_Problem details_
Determine how many lines below contain the word "Task", then write that number by itself.

_Source material_
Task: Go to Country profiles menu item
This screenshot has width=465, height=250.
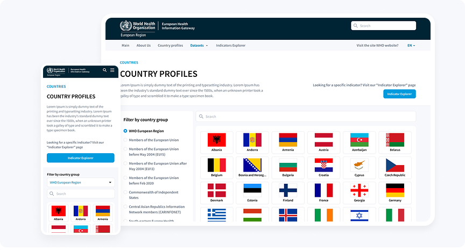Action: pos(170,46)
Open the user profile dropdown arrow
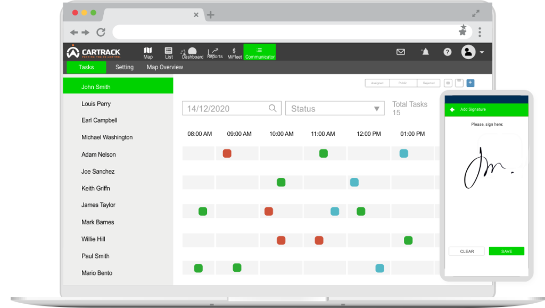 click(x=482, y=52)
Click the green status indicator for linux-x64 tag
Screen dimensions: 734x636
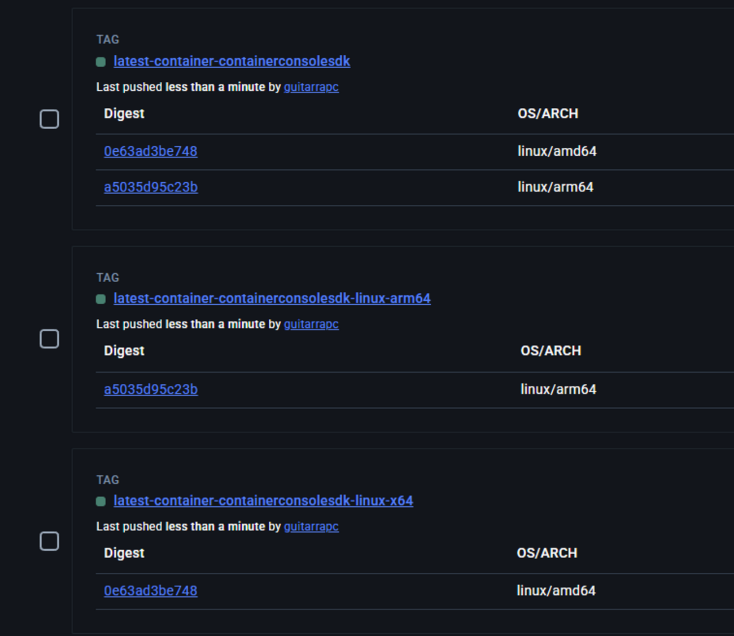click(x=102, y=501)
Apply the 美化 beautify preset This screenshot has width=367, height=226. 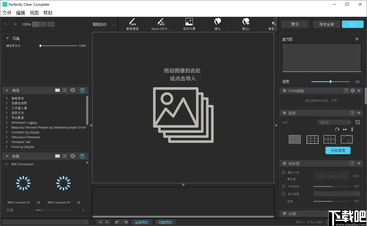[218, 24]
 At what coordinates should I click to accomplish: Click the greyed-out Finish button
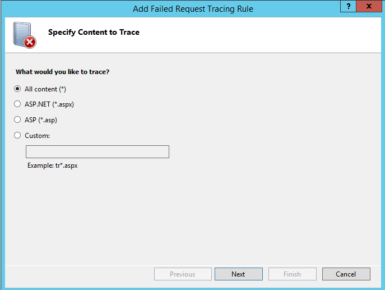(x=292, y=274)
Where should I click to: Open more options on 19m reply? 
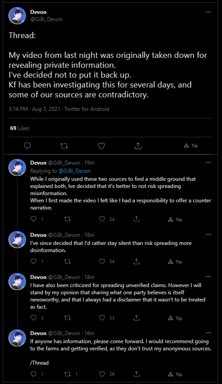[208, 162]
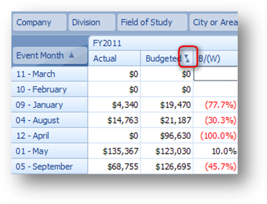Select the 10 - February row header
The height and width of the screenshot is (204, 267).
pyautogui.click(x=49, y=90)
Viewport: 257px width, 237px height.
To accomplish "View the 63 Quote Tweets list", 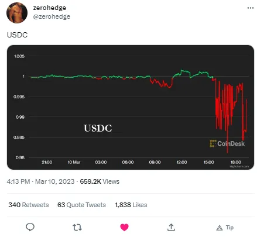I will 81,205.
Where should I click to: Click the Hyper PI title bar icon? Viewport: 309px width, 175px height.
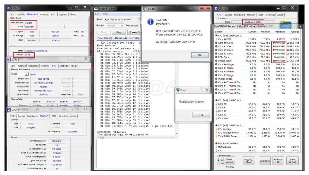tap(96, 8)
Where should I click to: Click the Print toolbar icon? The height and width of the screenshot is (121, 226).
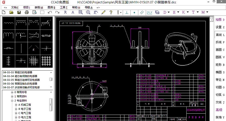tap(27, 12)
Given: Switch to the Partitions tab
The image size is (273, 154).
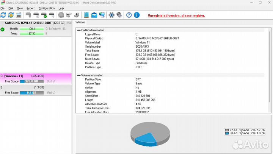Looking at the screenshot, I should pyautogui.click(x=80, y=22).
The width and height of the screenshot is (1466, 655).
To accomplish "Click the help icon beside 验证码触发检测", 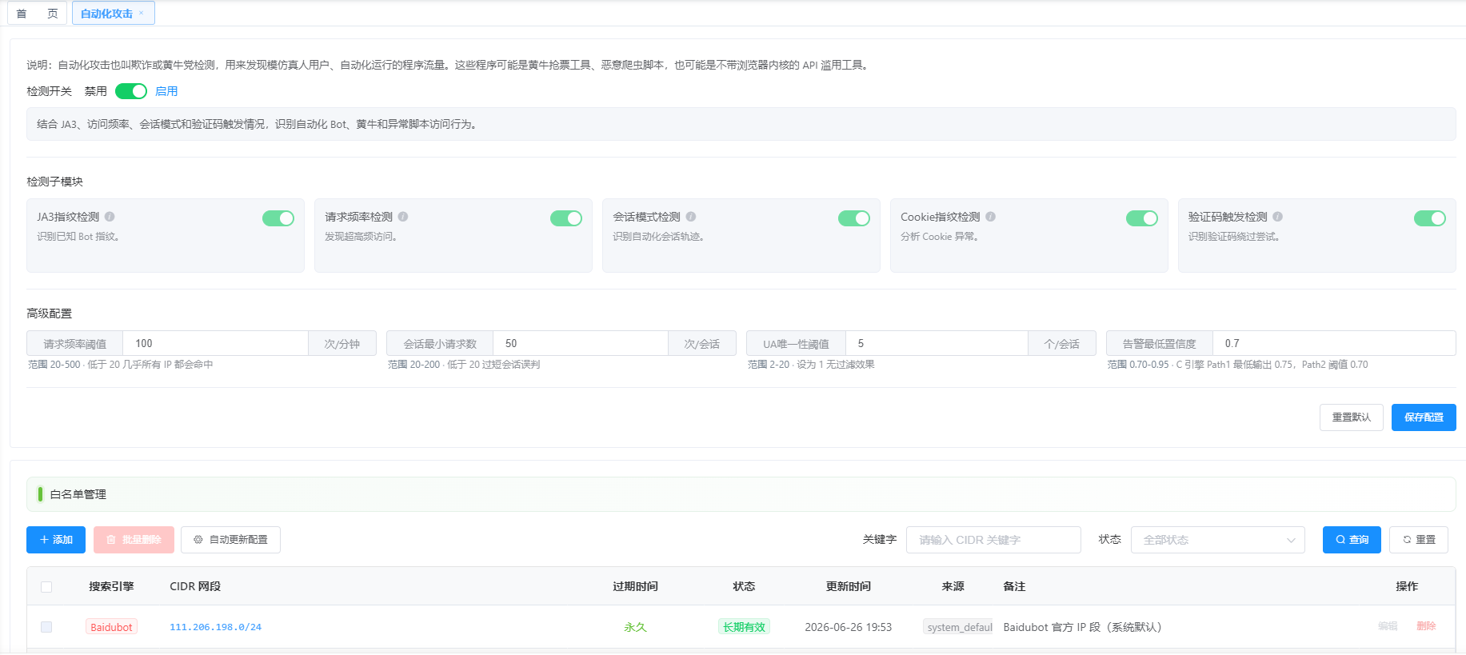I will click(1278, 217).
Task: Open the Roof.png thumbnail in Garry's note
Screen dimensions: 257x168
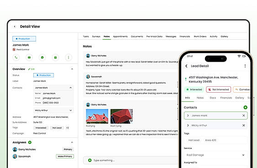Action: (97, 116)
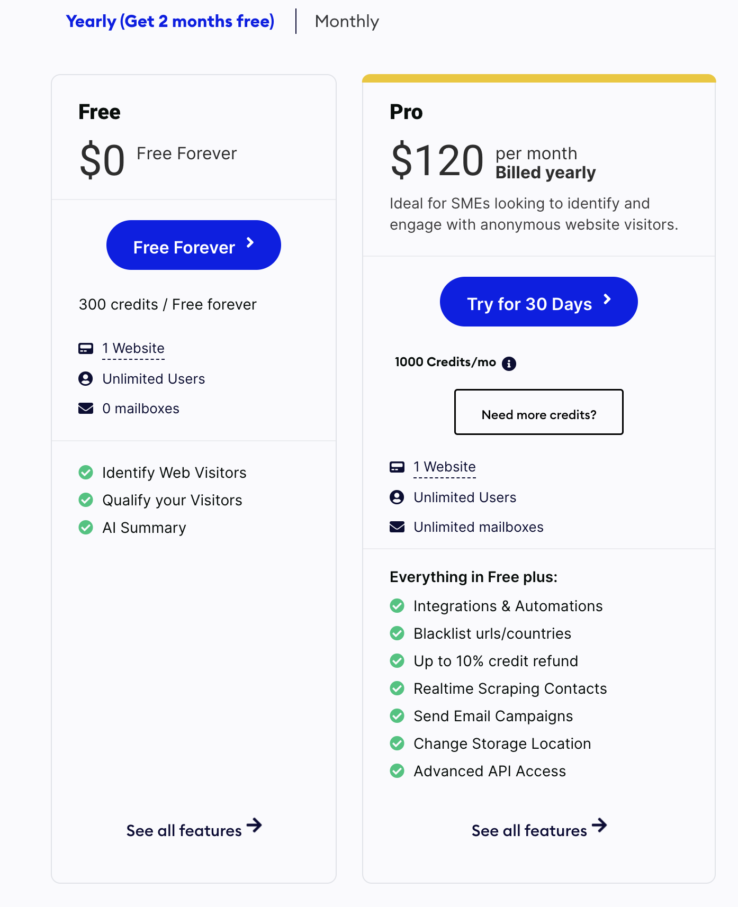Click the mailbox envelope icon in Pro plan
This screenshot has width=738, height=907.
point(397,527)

_Answer to the problem_
2